Затем кивнул головой Фоме и боком полез в дверь.
– Видал? – спросил Ежов у Фомы, указывая рукой на дверь, за которой еще раздавались тяжелые шаги.
– Что за человек?
– Помощник машиниста, Васька Краснощеков… Вот возьми с него пример: пятнадцати лет начал грамоте учиться, а в двадцать восемь прочитал черт его знает сколько хороших книг, да два языка изучил в совершенстве… За границу едет…
– Зачем? – спросил Фома.
– Учиться, посмотреть, как там люди живут… А ты вот – киснешь…
– Насчет дураков дельно он говорил! – задумчиво сказал Фома.
– Не знаю, ибо я – не дурак…
– Дельно! Тупому человеку надо сразу действовать… Навалился, опрокинул…
– Пошла писать губерния! – воскликнул Ежов. – Ты мне лучше вот что скажи: правда, что к Маякину сын воротился?
– Правда… А что?
– Ничего!
– По роже твоей видать, есть что-то…
– Знаем мы этого сына – слышали о нем… На отца похож?
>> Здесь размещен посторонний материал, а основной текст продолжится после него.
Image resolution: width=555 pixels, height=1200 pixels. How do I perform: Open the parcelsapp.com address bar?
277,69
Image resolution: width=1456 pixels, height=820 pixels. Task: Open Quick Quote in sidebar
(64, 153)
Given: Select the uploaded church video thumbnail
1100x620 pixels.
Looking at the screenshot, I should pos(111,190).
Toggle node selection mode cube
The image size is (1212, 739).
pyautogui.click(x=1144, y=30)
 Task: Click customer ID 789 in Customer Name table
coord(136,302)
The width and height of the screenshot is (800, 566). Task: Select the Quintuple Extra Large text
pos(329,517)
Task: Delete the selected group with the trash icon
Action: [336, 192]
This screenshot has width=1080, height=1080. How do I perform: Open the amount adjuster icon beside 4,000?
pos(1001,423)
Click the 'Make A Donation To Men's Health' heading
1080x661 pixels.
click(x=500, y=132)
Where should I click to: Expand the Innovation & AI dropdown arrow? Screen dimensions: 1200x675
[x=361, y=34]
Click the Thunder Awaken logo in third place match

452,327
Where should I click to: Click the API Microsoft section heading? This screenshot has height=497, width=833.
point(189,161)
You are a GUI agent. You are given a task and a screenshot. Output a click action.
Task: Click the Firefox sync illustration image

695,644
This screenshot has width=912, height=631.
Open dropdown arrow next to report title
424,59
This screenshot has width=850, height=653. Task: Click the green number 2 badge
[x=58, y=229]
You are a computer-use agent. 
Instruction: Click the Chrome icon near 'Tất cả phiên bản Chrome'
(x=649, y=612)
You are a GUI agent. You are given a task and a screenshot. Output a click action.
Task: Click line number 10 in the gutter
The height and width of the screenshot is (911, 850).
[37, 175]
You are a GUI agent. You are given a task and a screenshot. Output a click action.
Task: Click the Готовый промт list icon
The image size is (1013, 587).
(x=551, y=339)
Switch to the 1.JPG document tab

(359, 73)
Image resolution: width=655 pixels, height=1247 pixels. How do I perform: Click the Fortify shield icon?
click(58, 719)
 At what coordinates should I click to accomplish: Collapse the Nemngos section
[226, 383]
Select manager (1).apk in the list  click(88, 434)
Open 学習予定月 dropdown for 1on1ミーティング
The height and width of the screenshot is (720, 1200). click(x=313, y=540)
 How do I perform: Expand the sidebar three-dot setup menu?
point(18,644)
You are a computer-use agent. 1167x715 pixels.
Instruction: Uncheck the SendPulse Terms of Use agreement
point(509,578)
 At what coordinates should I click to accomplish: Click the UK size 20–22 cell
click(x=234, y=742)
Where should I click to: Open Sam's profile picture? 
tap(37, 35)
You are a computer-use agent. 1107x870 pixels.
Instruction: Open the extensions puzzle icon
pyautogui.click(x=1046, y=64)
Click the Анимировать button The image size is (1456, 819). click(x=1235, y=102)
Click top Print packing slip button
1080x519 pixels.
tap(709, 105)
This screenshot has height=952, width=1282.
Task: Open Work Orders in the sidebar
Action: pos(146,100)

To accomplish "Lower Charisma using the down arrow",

– Круглее… серьезности больше… такой холодный!
– Ну, ты, брат, смотри теперь в оба! А то они тебя огложут… Этот Тарас тестя своего в Екатеринбурге так ловко обтяпал…
– Пусть и меня обтяпает, коли хочет. Я ему за это, кроме спасиба, ни слова не скажу…
– Это ты все о старом? Чтобы освободиться? Брось! На что тебе свобода? Что ты будешь с ней делать? Ведь ты ни к чему не способен, безграмотен… Вот если б мне освободиться от необходимости пить водку и есть хлеб!
Ежов вскочил на ноги и, встав против Фомы, стал говорить высоким голосом и точно декламируя:
– Я собрал бы остатки моей истерзанной души и вместе с кровью сердца плюнул бы в рожи нашей интеллигенции, чер-рт ее побери! Я б им сказал: «Букашки! вы, лучший сок моей страны! Факт вашего бытия оплачен кровью и слезами десятков поколений русских людей! О! гниды! Как вы дорого стоите своей стране! Что же вы делаете для нее? Превратили ли вы слезы прошлого в перлы? Что дали вы жизни? Что сделали? Позволили победить себя? Что делаете? Позволяете издеваться над собой…»
Он в ярости затопал ногами и, сцепив зубы, смотрел на Фому горящим, злым взглядом, похожий на освирепевшее хищное животное.